If you are reading this, you wonder how these ruins came to be, in a place of such abundance. You want to know why. Read our story, then turn back. Heed these words, or your curiosity will be your undoing.
“Well, upload your scans to the ship and we can beam them back home to see if anyone else can decipher it. Then come outside, we found something amazing.”
“What?”
“Just come outside, you’ve got to see this.”
We were like you. Our explorers once stood on another world, among the long-abandoned ruins of an alien civilization. They saw a message like this, but did not pause long enough to understand it. They became distracted by something they found more interesting. Heed these words, and do not make the same mistake.
“You pulled me away from the first alien languages ever discovered to show me … a fungus?”
“The closest analogue would be a lichen, or maybe a moss, but its genome isn’t like anything we know.”
“Fine, so it’s a lichen.
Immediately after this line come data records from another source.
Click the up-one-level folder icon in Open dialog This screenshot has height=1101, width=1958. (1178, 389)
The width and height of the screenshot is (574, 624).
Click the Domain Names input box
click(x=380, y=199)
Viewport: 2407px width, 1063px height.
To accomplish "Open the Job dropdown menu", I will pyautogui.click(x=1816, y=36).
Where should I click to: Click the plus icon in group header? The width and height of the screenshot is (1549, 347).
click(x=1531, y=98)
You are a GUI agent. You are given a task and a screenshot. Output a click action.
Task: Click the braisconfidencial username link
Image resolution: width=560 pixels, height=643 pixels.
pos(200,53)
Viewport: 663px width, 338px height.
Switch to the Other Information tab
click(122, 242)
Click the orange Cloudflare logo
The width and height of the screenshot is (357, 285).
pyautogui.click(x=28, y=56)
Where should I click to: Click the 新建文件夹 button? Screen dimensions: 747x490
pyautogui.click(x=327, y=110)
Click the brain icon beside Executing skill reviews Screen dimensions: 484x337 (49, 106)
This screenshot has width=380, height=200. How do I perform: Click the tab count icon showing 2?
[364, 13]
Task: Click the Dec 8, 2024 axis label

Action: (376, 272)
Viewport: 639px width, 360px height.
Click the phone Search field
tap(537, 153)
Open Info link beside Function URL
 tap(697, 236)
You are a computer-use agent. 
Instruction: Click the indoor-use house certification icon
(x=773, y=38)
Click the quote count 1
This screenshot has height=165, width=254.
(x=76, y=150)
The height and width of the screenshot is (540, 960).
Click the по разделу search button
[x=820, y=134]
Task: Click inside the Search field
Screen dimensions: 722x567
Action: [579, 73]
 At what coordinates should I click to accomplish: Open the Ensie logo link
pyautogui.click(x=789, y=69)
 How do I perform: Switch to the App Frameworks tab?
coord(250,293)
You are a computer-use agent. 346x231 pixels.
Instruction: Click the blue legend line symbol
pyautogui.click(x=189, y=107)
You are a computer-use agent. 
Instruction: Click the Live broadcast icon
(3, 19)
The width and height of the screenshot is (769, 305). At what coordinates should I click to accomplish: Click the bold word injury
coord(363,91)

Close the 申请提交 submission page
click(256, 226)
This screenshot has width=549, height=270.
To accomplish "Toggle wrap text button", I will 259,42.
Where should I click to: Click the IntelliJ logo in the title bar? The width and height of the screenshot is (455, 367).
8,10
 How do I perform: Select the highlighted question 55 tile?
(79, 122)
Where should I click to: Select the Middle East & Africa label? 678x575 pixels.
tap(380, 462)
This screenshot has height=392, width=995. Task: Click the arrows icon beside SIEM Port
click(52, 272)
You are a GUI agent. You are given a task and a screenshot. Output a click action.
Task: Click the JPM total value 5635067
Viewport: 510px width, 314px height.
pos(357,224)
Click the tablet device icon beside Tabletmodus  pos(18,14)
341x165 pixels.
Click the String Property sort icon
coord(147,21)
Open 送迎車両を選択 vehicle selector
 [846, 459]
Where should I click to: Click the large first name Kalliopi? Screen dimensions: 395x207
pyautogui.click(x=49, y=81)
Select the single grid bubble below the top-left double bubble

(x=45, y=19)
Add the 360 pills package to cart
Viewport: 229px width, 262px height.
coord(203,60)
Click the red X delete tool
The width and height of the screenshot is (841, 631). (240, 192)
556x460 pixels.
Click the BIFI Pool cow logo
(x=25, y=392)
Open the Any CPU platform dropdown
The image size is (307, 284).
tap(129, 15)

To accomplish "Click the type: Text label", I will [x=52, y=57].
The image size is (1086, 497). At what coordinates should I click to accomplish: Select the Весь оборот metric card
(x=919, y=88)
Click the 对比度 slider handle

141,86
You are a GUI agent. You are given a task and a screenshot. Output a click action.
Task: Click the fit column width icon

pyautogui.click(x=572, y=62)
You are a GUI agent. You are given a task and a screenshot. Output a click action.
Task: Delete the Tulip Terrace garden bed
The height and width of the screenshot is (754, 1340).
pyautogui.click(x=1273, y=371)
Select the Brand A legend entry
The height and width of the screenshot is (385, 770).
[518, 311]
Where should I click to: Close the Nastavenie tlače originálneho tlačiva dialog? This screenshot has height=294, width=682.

What’s the big deal?”
“Look at this metabolic profile.”
“Mmm hmm. What am I looking at, exactly?”
“It’s photosynthetic, so it’s pumping out lots of oxygen, but it’s also carrying out the Sabatier reaction at ambient temperatures, fixing its own nitrogen, accumulating elemental sulfur and phosphorus from the rocks, and growing like a weed everywhere. Oh, and it seems to have its own radiation shield.”
“That’s one tough lichen.”
“It’s a one-species terraforming machine is what it is. Drop some of this on an uninhabitable space rock, and in a few decades it’ll be a paradise.”
On that distant world, we found a life form. It offered us a power we needed. We brought it from the other world, and it thrived here, just as it must have done for those who had found it before us. It grows now outside this building. We do not know how many other worlds it has reached. Heed these words, and do not let it reach yours.